[Start of section]

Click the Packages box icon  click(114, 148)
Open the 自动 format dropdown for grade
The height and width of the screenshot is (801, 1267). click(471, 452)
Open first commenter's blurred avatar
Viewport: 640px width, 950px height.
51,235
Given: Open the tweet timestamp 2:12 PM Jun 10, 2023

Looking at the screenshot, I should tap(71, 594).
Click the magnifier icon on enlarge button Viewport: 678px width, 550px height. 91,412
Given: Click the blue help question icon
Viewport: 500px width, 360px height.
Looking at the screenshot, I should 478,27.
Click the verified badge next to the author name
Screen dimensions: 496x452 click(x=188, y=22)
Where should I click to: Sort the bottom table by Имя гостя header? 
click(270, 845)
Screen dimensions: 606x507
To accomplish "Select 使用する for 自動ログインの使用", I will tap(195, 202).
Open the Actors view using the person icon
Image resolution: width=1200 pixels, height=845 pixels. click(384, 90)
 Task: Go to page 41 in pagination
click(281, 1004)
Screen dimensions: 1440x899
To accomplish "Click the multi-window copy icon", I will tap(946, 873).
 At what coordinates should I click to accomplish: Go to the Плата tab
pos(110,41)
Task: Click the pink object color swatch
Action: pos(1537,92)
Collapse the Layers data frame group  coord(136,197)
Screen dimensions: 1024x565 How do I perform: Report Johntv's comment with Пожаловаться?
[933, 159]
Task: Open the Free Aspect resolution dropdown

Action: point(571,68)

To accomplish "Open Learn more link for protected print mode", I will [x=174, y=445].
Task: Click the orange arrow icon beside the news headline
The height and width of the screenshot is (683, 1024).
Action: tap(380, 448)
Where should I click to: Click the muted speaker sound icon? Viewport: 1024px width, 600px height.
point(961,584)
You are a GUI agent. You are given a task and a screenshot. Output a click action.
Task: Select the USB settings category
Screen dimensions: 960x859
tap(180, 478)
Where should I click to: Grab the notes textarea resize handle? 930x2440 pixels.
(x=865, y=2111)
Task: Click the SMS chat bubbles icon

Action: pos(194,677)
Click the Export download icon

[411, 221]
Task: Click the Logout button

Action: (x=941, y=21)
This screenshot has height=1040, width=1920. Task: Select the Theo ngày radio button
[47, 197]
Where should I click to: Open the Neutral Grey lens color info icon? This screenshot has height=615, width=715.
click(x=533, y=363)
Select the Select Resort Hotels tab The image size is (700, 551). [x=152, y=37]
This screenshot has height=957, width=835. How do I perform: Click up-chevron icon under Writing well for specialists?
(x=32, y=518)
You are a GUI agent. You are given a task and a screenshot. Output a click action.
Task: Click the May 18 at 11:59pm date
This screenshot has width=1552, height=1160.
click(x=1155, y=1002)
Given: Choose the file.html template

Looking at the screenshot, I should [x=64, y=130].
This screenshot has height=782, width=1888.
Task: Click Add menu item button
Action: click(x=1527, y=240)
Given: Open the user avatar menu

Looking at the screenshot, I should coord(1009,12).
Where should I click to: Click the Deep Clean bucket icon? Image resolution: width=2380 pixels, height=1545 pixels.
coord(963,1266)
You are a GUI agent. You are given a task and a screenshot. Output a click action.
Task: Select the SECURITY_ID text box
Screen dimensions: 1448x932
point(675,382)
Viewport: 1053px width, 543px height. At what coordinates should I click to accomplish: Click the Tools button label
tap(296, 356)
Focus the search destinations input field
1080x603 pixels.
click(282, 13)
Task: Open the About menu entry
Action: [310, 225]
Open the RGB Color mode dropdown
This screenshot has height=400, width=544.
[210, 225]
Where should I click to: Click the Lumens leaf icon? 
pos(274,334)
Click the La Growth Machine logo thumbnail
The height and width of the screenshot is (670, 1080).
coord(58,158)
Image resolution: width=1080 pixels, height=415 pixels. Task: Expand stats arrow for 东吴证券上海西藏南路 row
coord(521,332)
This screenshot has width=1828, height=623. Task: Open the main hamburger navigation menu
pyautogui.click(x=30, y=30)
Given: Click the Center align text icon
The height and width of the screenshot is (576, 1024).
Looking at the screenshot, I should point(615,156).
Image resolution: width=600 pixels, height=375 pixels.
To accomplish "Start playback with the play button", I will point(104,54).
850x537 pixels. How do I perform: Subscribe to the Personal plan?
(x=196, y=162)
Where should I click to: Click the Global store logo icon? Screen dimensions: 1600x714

[End of section]

# Work request
Each record must be duplicated exactly, with none missing.

# Problem solution
Click the Packages box icon  click(114, 148)
Open the 自动 format dropdown for grade
The height and width of the screenshot is (801, 1267). click(471, 452)
Open first commenter's blurred avatar
Viewport: 640px width, 950px height.
51,235
Given: Open the tweet timestamp 2:12 PM Jun 10, 2023

Looking at the screenshot, I should tap(71, 594).
Click the magnifier icon on enlarge button Viewport: 678px width, 550px height. 91,412
Given: Click the blue help question icon
Viewport: 500px width, 360px height.
Looking at the screenshot, I should 478,27.
Click the verified badge next to the author name
Screen dimensions: 496x452 click(x=188, y=22)
Where should I click to: Sort the bottom table by Имя гостя header? 
click(270, 845)
Screen dimensions: 606x507
To accomplish "Select 使用する for 自動ログインの使用", I will tap(195, 202).
Open the Actors view using the person icon
Image resolution: width=1200 pixels, height=845 pixels. click(384, 90)
 Task: Go to page 41 in pagination
click(281, 1004)
Screen dimensions: 1440x899
To accomplish "Click the multi-window copy icon", I will tap(946, 873).
 At what coordinates should I click to accomplish: Go to the Плата tab
pos(110,41)
Task: Click the pink object color swatch
Action: pos(1537,92)
Collapse the Layers data frame group  coord(136,197)
Screen dimensions: 1024x565 How do I perform: Report Johntv's comment with Пожаловаться?
[933, 159]
Task: Open the Free Aspect resolution dropdown

Action: point(571,68)

To accomplish "Open Learn more link for protected print mode", I will [x=174, y=445].
Task: Click the orange arrow icon beside the news headline
The height and width of the screenshot is (683, 1024).
Action: tap(380, 448)
Where should I click to: Click the muted speaker sound icon? Viewport: 1024px width, 600px height.
point(961,584)
You are a GUI agent. You are given a task and a screenshot. Output a click action.
Task: Select the USB settings category
Screen dimensions: 960x859
tap(180, 478)
Where should I click to: Grab the notes textarea resize handle? 930x2440 pixels.
(x=865, y=2111)
Task: Click the SMS chat bubbles icon

Action: pos(194,677)
Click the Export download icon

[411, 221]
Task: Click the Logout button

Action: (x=941, y=21)
This screenshot has height=1040, width=1920. Task: Select the Theo ngày radio button
[47, 197]
Where should I click to: Open the Neutral Grey lens color info icon? This screenshot has height=615, width=715.
click(x=533, y=363)
Select the Select Resort Hotels tab The image size is (700, 551). [x=152, y=37]
This screenshot has height=957, width=835. How do I perform: Click up-chevron icon under Writing well for specialists?
(x=32, y=518)
You are a GUI agent. You are given a task and a screenshot. Output a click action.
Task: Click the May 18 at 11:59pm date
This screenshot has width=1552, height=1160.
click(x=1155, y=1002)
Given: Choose the file.html template

Looking at the screenshot, I should [x=64, y=130].
This screenshot has height=782, width=1888.
Task: Click Add menu item button
Action: click(x=1527, y=240)
Given: Open the user avatar menu

Looking at the screenshot, I should coord(1009,12).
Where should I click to: Click the Deep Clean bucket icon? Image resolution: width=2380 pixels, height=1545 pixels.
coord(963,1266)
You are a GUI agent. You are given a task and a screenshot. Output a click action.
Task: Select the SECURITY_ID text box
Screen dimensions: 1448x932
point(675,382)
Viewport: 1053px width, 543px height. At what coordinates should I click to accomplish: Click the Tools button label
tap(296, 356)
Focus the search destinations input field
1080x603 pixels.
click(282, 13)
Task: Open the About menu entry
Action: [310, 225]
Open the RGB Color mode dropdown
This screenshot has height=400, width=544.
[210, 225]
Where should I click to: Click the Lumens leaf icon? 
pos(274,334)
Click the La Growth Machine logo thumbnail
The height and width of the screenshot is (670, 1080).
coord(58,158)
Image resolution: width=1080 pixels, height=415 pixels. Task: Expand stats arrow for 东吴证券上海西藏南路 row
coord(521,332)
This screenshot has width=1828, height=623. Task: Open the main hamburger navigation menu
pyautogui.click(x=30, y=30)
Given: Click the Center align text icon
The height and width of the screenshot is (576, 1024).
Looking at the screenshot, I should point(615,156).
Image resolution: width=600 pixels, height=375 pixels.
To accomplish "Start playback with the play button", I will point(104,54).
850x537 pixels. How do I perform: Subscribe to the Personal plan?
(x=196, y=162)
Where should I click to: Click the Global store logo icon? Screen dimensions: 1600x714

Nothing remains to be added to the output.